_PROBLEM REQUIREMENTS_:
Copy out the part of the article on Google renaming G Suite word for word, starting at "October 6, 2020" and ending at "adopted in 2016.".

_EXCERPTED PASSAGE_:
^^^^^^^^^^^^^^^^

Goodbye, G Suite. Hello, Another Google Plan for the Workplace.

Alphabet Inc.’s Google is renaming its bundle of productivity tools and adding more features, another effort to recruit corporate customers for the company’s cloud business.

Bloomberg News

October 6, 2020

1 Min Read
Goodbye, G Suite. Hello, Another Google Plan for the Workplace.

(Bloomberg) -- Alphabet Inc.’s Google is renaming its bundle of productivity tools and adding more features, another effort to recruit corporate customers for the company’s cloud business.

The package of services that include Google’s email, documents and video chat are now called Google Workspace, the company announced Tuesday. It was known as G Suite, a name adopted in 2016.

Despite owning wildly popular free products, like Gmail, Google has frequently shifted the names and strategies for its productivity services, which compete with Microsoft Corp. and other enterprise software companies. Google’s latest effort is to merge its offerings more closely together. For instance, it recently integrated the video service, Meet, into Gmail. Now, Google is introducing a feature that lets people use Meet while collaborating on online documents.

“We have more opportunity to blend experiences,” Javier Soltero, the Google vice president leading the division, said on a call with reporters about the re-branding.

Google has faced criticism for using its popular services to promote its video app, a rival to Zoom Video Communications Inc. and Microsoft’s Teams. Like Zoom, Google has seen a significant increase with the shift to remote work during the pandemic. It now has over 2.6 billion users of its productivity tools -- which include the free, business and education accounts. In March, Google reported crossing 2 billion monthly active users.

The company is also adding new pricing tier for its paid version: an $18 a month tier with more security features. Other prices will not change and existing contracts are not affected, the company said.

In March, Google surpassed 6 million companies that pay monthly for its collaboration suite. The company didn’t update that figure on Tuesday and still doesn’t disclose sales.

^^^^^^^^^^^^^^^^

_EXCERPTED RECORDS_:
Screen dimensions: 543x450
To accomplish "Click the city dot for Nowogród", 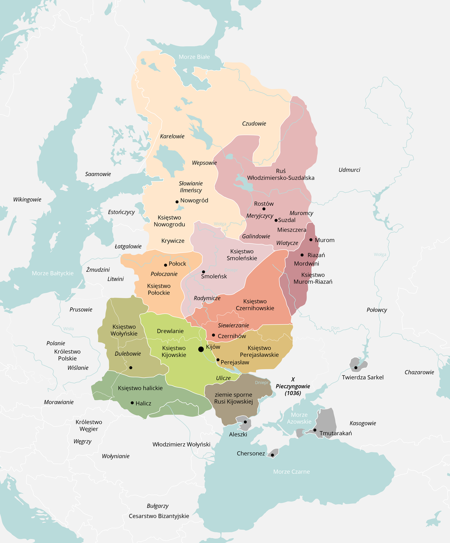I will click(x=177, y=202).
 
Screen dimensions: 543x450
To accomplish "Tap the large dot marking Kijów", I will click(x=201, y=349).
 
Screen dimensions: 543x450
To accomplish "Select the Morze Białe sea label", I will click(x=194, y=57).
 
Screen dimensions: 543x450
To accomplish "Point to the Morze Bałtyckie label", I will click(x=52, y=273).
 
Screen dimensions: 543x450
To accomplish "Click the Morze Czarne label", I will click(x=292, y=472).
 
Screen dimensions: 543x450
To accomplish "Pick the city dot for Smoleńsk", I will click(x=203, y=272).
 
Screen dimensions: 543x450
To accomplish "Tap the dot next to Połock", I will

^^^^^^^^^^^^^^^^

_FINISHED EXERCISE_:
October 6, 2020

1 Min Read
Goodbye, G Suite. Hello, Another Google Plan for the Workplace.

(Bloomberg) -- Alphabet Inc.’s Google is renaming its bundle of productivity tools and adding more features, another effort to recruit corporate customers for the company’s cloud business.

The package of services that include Google’s email, documents and video chat are now called Google Workspace, the company announced Tuesday. It was known as G Suite, a name adopted in 2016.